Stored records
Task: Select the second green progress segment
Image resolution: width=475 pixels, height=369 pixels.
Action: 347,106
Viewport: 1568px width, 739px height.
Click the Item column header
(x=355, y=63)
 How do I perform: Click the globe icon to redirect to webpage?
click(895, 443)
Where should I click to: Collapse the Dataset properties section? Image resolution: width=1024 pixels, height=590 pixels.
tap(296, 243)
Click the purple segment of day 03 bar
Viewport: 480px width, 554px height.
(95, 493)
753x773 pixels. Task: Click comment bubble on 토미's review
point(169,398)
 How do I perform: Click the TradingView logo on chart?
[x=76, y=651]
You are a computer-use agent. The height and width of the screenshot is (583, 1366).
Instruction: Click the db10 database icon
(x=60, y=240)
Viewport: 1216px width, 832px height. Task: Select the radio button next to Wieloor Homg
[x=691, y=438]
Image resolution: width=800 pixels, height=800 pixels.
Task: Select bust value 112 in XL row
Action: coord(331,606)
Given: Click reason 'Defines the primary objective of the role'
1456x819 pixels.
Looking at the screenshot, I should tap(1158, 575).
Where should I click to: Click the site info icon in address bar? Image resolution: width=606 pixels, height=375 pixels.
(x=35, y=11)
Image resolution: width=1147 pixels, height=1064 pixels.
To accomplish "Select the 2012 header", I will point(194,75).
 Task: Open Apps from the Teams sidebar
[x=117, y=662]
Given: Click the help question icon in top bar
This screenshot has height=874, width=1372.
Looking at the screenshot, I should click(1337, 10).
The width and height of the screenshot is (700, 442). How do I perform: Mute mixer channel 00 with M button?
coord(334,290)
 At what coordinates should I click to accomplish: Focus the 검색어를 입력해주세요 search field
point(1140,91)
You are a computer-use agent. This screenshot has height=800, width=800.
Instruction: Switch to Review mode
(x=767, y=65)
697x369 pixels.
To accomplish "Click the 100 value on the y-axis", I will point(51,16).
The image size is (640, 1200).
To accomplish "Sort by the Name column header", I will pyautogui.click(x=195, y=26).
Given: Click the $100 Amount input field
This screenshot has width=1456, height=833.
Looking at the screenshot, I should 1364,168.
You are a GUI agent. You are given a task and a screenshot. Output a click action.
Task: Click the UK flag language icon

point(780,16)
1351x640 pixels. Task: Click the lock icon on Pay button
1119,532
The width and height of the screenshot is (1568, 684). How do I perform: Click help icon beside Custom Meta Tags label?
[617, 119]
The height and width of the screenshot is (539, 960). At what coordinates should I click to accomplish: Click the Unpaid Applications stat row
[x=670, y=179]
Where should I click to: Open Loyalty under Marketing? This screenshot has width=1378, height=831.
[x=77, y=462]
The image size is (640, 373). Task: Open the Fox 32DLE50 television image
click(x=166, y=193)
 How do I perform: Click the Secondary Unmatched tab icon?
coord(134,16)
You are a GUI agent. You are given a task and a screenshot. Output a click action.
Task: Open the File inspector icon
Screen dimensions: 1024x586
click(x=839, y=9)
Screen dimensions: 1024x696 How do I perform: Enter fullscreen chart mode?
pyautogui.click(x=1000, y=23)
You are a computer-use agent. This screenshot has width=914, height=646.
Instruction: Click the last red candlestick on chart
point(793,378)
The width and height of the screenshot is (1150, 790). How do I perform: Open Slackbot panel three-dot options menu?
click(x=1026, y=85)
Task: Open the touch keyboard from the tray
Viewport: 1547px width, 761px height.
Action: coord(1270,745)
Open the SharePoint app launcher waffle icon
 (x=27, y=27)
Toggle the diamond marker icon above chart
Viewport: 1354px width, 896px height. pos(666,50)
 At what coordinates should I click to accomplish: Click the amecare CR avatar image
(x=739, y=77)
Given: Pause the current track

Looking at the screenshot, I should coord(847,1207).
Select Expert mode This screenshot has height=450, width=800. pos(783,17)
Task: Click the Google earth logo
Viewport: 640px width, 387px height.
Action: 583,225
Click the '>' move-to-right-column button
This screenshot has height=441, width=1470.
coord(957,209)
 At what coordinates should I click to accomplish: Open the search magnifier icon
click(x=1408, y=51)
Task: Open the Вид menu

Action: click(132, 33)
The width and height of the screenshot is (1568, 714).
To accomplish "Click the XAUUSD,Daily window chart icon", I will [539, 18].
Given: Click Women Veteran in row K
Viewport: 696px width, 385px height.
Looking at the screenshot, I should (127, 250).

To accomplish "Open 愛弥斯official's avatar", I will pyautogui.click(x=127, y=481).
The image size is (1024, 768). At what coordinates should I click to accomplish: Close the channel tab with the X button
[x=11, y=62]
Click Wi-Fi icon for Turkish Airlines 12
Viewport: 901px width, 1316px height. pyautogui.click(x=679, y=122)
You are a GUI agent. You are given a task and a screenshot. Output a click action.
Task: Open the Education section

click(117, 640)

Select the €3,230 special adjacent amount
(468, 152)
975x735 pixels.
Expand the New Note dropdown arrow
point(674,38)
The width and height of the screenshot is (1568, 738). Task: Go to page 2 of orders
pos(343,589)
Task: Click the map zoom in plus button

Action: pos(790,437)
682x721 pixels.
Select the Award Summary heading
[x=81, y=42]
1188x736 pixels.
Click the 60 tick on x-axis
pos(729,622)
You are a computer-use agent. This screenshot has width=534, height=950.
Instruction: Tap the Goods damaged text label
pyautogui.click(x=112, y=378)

▶ PROBLEM STATEMENT
Only the count is wanted. Count the lines of the data above that include the string "segment".

▶ SOLVED EXERCISE
2